The programmatic counterpart to the Import a Spreadsheet UI flow. Where the spreadsheet importer brings a whole workforce in through Oho's template, this guide does the same job from your own code: ask many workers for the credentials you don't hold in a single call, and push the documents you do hold straight onto their credentials.

Before you start

Read API Basics first — it covers base URLs, the Authorization header, IDs, the response envelope, and error shapes that every step here relies on. The examples assume $OHO_BASE and $OHO_TOKEN are set. If you're bringing people in from scratch, the Workers & Credentials tutorial shows how to create workers and credentials one at a time first, and the Fetch Requests tutorial covers the full lifecycle of a single request (tracking, reminders, resend, cancel).

When to use which

You want to…Use
Ask a single existing worker for credential detailsPOST /fetch-requests
Ask many existing workers for the same credentials in one callPOST /fetch-requests/bulk — this guide
Attach a document you already hold (certificate, ID scan) to a credentialPOST /credentials/{id}/attachments

A fetch request emails each worker a secure upload link; whatever they supply lands on their profile, verified where possible. An attachment is a file you upload yourself against a credential you've already created. Most onboarding flows use both: create the workers and credentials you know about, attach the evidence you hold, and fan out fetch requests for everything still missing.

Bulk fetch requests

POST /fetch-requests/bulk fans out one fetch request per worker in a single call. The workers are supplied at the top level as a list, and every other field is applied uniformly to all of them. Each created request gets its own cap_<id> and authorizes against the captureRequest entity, so your token needs access to it.

curl -sS -X POST "$OHO_BASE/fetch-requests/bulk" \
  -H "Authorization: Bearer $OHO_TOKEN" \
  -H "Content-Type: application/json" \
  -d '{
    "workers": [
      { "id": "wkr_V1StGXR8Z5jdHi6B" },
      { "externalId": "WD-100482", "sourceSystem": "workday" },
      { "externalId": "WD-100483", "sourceSystem": "workday" }
    ],
    "requestedCredentialTypes": ["WWCC_NSW", "FIRST_AID"],
    "credentialGuidingTexts": {
      "FIRST_AID": "Please upload your current HLTAID011 certificate, not the wallet card."
    },
    "message": "Welcome to the team — please confirm a couple of credentials so we can get you started.",
    "expiryDays": 14
  }'

Each worker reference is exactly one of id (a wkr_<id>) or externalId (your upstream HRIS identifier, narrowed with sourceSystem where it could be ambiguous) — the same shape used throughout the API. credentialGuidingTexts is keyed by credential type and shown to the worker on their upload page; expiryDays sets how long each secure link stays valid (default 14).

What you're asking for

Send exactly one of requestedCredentialTypes (the flat list shown here) or a structured requirements block — for AND/OR groups, exemptions, or ban checks — not both.
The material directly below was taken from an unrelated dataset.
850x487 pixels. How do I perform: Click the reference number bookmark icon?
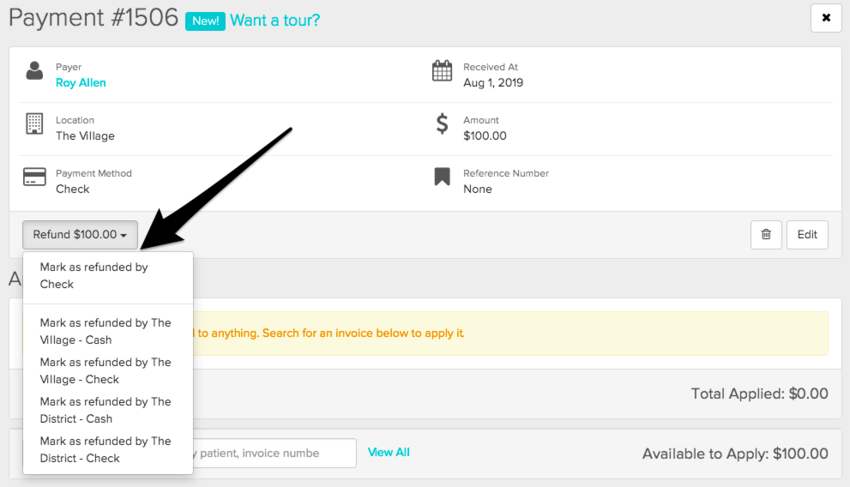click(x=442, y=177)
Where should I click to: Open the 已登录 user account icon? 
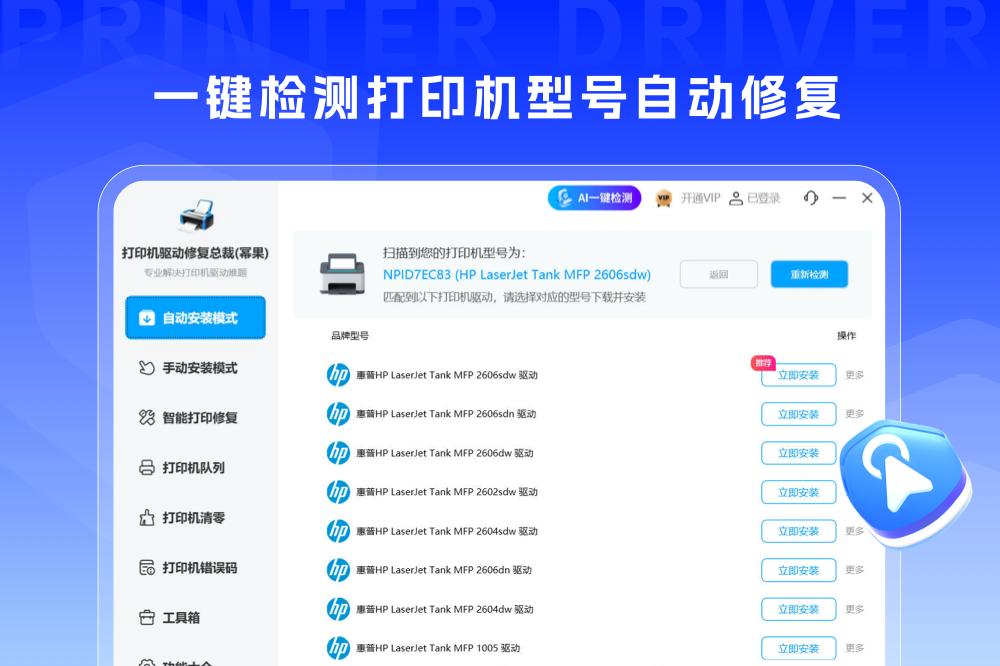point(736,198)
See Create fetch request for the requirements shape, and List supported credential types for the live list of type codes.

Reading the response

The call returns 200 with a per-worker result array. Partial failures don't roll back successful sibling creates — a bad reference in one entry doesn't stop the rest from being sent, so always inspect each item rather than relying on the HTTP status alone.

{
  "data": [
    {
      "success": true,
      "workerId": "wkr_V1StGXR8Z5jdHi6B",
      "requestId": "cap_7Qmost4nB2kZ1xPa"
    },
    {
      "success": true,
      "workerId": "wkr_8c2Kf9aQ4mN7pLrT",
      "requestId": "cap_9aZ1xKp0LmQ4nR8t"
    },
    {
      "success": false,
      "workerId": "WD-100483",
      "error": "Worker has no properties: ..."
    }
  ],
  "meta": { "total": 3, "requestId": "f3c1a0e2-..." }
}

Match each result back to your input by workerId — on success that's the resolved wkr_<id>; on failure it echoes the id or externalId you supplied. For successful entries, requestId is the created fetch request — track it with GET /fetch-requests/{requestId} or list them with List fetch requests. Retry only the entries where success is false. Common per-worker failures are a worker that can't be resolved or one with no email address on file to send the link to.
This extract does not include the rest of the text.